**Prompt:** Count, in the listing that follows, every line containing the word "computer". Give the number by itself.
== Segment start ==
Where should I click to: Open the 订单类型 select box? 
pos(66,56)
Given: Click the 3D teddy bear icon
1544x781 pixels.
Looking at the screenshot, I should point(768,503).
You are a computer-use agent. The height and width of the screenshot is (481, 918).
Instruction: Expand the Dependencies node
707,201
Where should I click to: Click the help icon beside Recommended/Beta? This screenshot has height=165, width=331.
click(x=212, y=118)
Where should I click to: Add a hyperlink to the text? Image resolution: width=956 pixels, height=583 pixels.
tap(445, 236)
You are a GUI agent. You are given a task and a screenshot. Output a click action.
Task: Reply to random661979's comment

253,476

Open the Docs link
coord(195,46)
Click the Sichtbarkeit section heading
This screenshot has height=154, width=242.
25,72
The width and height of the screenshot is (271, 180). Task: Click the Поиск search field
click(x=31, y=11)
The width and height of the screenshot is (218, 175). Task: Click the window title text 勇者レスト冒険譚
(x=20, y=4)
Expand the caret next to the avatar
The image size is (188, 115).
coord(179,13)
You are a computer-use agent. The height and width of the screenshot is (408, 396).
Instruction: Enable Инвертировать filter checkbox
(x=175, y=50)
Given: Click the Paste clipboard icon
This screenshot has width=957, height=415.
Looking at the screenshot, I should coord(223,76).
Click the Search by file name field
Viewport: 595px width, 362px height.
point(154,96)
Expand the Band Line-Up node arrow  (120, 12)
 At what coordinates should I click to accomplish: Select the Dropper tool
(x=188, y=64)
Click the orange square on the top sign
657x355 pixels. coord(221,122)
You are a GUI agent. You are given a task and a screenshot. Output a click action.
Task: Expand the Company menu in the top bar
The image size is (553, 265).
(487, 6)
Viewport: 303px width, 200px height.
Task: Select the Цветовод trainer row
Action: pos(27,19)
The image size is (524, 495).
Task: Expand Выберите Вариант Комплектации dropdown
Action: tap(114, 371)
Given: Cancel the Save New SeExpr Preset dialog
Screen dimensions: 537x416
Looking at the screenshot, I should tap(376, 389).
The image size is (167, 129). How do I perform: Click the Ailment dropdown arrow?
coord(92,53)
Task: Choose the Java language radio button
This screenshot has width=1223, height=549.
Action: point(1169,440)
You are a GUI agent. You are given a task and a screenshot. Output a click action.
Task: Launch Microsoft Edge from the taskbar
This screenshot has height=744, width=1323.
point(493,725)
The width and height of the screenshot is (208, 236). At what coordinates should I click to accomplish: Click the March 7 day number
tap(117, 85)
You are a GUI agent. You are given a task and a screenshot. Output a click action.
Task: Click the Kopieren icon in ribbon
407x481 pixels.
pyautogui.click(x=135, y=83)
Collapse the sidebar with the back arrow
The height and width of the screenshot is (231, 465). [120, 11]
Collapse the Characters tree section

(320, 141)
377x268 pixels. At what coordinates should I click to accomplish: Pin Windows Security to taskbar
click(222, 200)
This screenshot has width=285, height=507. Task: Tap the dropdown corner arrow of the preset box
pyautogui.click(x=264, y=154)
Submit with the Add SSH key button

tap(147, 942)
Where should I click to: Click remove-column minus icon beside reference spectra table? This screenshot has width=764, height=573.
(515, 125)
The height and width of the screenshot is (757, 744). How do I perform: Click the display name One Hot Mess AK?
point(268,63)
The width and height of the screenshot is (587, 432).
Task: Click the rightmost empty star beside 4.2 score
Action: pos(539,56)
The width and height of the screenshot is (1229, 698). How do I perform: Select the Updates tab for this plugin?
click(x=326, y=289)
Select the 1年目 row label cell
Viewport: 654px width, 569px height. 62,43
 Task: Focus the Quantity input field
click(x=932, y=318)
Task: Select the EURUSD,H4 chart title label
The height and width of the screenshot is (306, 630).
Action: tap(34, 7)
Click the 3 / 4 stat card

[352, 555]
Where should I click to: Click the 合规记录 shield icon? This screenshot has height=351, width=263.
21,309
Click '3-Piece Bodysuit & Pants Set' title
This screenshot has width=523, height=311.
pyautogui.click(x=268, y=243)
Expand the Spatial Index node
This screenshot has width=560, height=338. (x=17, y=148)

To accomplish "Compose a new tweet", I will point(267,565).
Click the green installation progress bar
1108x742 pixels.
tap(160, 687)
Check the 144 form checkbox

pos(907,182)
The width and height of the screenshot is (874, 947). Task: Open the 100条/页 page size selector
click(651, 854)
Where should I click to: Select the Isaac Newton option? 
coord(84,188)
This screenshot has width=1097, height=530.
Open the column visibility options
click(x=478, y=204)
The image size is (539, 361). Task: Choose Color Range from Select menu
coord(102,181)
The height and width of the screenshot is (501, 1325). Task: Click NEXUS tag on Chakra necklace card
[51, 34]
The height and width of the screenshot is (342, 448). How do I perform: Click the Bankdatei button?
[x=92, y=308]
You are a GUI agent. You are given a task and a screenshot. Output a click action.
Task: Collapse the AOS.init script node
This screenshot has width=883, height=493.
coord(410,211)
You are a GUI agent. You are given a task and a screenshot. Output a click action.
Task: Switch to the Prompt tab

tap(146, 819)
== Segment end ==
**Finished exercise:** 2